At a press conference, IEDCR Director Prof Meerjady Sabrina Flora yesterday said the two men came from abroad and the woman got infected by coming in contact with another patient. They are aged 20, 30, and 40.
Of the 27 confirmed cases, five recovered, two died and 20 are being treated at different hospitals, Flora told the press conference at Bangladesh College of Physicians and Surgeons (BCPS) in the capital.
Besides, 40 suspected patients are in isolation in different government facilities. In the 24 hours until 10:00pm yesterday, three people who came from abroad were sent to Kuwait-Bangladesh Moitree Hospital in the capital from Dhaka airport. They had high temperature, said Group Captain Touhid-ul-Ahsan, director of the airport.
The country's first coronavirus case was confirmed on March 8 and the first death on March 18.
The IEDCR is yet to find out how the second person who died got infected, officials admitted.
Iqbal Abdullah, son of the second victim, told The Daily Star: "None of our family member recently visited us. I asked my father whether he came into contact with any potential Covid-19 patients. He said no. We don't know how he got infected."
'NO COMMUNITY TRANSMISSION'
The IEDCR director claimed that there was no community transmission.

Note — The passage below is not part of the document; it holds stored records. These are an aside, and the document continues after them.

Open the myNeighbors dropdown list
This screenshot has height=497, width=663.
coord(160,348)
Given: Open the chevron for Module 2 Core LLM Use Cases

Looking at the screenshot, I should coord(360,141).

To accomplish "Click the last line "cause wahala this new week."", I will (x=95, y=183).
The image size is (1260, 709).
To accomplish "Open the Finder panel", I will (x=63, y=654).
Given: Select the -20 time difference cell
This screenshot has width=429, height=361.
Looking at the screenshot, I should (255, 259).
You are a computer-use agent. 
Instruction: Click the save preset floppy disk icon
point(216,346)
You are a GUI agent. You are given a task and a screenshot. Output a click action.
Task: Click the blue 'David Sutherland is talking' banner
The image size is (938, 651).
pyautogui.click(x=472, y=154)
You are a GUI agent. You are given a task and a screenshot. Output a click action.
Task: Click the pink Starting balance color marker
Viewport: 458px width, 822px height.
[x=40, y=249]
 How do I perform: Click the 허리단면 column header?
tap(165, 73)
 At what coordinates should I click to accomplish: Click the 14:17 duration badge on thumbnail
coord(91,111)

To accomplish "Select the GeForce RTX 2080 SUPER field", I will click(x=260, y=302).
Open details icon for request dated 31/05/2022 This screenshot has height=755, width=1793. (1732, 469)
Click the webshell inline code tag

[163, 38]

"We are collecting information about the second victim. We will reveal the result when we reach a conclusion. In all the cases, we try to identify the source of infection. Community transmission means that we have not been able to identify the source," she said, adding that IEDCR officials oversaw the second person's funeral.
She claimed that IEDCR was testing every case that could be considered suspected coronavirus infections as per the WHO definition.
"We have collected samples from different hospitals and homes. In the last 24 hours, we tested 65 samples and found three positive cases. We also tested 40 atypical pneumonia cases from different hospitals. None of them were positive for Covid-19.
"Community transmission is the next level for us. After we get enough evidence, we will term it community transmission," she said yesterday afternoon.
According to WHO definition, community transmission refers to countries or areas or territories experiencing larger outbreaks of local transmission defined through an assessment of factors including, but not limited to large numbers of cases not linkable to transmission chains, large numbers of cases from sentinel lab surveillance, multiple unrelated clusters in several areas of the country or territory or area.
WHAT EXPERTS SAY
Experts, however, said the tests that IEDCR did were not enough to know the level of transmission.
They added that many people who returned from abroad are roaming in different parts of the country and most of them should have been institutionally quarantined.
"Unless the number of tests is increased, we will not be able to grasp the situation. And the response programme will be misguided," Prof Nazrul Islam, virologist and former vice-chancellor of Bangabandhu Sheikh Mujib Medical University told The Daily Star last night.
The IEDCR should not jump to a conclusion based on these tests, he said, adding, "Maybe there were issues that forced officials to let the people coming from abroad to go home. But many of them are defying the advice of quarantining themselves. The authorities must find them and institutionally quarantine them now."
Prof MA Faiz, former DG of the Directorate General of Health Services (DGHS), said, "The government needs to estimate how many people may get infected, how many may need hospital care, ICU and other special interventions, and the number of protective gear for healthcare professionals."
IEDCR STRUGGLING WITH MANPOWER
According to IEDCR officials, only 44 epidemiologists have been coordinating the tasks -- ranging from responding to calls at hotline numbers to sample collection and from laboratory research to contract tracing.
"We have officials in 17 offices across the country. It is tough to manage everything, especially during this crisis. We need more human resources," IEDCR consultant Prof Mushtuq told The Daily Star last night.